• _The problem_:
For each line of the data below that contains "navigation", return that line.

===== The data =====

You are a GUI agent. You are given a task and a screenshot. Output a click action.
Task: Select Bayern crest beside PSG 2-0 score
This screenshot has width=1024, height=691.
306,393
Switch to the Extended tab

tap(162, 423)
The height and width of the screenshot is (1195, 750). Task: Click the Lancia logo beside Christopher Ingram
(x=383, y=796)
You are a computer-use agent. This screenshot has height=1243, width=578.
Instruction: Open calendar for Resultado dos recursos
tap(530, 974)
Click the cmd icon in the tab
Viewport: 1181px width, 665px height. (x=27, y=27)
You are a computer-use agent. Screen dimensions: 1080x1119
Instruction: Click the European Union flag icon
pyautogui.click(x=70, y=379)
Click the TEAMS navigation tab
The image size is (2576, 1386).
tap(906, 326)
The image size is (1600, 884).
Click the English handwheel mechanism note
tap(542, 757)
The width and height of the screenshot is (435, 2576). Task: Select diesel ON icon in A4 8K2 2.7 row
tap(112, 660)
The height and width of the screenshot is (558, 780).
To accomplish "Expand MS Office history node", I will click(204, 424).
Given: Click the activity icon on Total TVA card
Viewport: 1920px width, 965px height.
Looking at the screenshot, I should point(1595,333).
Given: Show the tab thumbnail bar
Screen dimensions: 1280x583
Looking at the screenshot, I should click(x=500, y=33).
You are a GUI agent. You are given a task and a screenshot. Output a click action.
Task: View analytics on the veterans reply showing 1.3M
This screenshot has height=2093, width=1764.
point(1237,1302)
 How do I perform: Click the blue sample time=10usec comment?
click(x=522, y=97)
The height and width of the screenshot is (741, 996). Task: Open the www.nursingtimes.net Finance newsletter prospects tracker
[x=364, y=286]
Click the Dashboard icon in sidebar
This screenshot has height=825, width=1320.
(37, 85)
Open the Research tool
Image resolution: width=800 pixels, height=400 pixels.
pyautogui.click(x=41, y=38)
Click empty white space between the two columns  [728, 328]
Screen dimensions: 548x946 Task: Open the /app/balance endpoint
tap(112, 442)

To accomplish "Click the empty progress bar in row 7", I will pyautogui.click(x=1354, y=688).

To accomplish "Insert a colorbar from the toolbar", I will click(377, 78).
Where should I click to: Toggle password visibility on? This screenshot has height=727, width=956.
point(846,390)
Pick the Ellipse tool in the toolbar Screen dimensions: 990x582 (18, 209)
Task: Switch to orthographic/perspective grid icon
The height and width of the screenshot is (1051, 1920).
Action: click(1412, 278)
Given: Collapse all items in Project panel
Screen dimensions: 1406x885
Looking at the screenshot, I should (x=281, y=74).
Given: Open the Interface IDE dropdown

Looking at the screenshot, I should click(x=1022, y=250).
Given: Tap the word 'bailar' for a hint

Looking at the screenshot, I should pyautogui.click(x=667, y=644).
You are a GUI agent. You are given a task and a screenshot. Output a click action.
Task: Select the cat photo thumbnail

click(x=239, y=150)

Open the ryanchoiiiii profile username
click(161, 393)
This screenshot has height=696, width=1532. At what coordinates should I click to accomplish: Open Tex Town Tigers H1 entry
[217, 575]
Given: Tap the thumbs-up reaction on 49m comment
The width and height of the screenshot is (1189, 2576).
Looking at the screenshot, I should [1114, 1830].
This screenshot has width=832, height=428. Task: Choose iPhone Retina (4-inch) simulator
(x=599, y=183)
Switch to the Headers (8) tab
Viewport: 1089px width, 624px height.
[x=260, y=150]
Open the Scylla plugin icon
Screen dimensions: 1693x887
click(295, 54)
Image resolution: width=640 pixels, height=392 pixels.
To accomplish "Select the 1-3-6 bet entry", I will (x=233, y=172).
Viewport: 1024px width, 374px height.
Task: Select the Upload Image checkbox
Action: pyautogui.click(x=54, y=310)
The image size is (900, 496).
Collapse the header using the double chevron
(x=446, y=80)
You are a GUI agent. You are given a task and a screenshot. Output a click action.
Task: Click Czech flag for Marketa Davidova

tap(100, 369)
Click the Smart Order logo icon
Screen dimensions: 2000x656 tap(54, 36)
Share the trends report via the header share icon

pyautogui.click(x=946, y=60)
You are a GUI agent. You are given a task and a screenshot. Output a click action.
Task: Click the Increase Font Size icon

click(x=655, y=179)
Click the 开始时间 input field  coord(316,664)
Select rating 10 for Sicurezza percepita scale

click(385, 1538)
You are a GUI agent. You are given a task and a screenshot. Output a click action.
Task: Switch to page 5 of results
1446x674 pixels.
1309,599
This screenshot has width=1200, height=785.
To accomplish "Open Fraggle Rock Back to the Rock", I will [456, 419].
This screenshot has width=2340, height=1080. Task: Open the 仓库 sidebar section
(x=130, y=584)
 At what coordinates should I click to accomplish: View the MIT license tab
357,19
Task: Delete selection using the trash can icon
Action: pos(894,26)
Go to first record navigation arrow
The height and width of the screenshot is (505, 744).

=====

• _Written answer_:
Click the TEAMS navigation tab
Go to first record navigation arrow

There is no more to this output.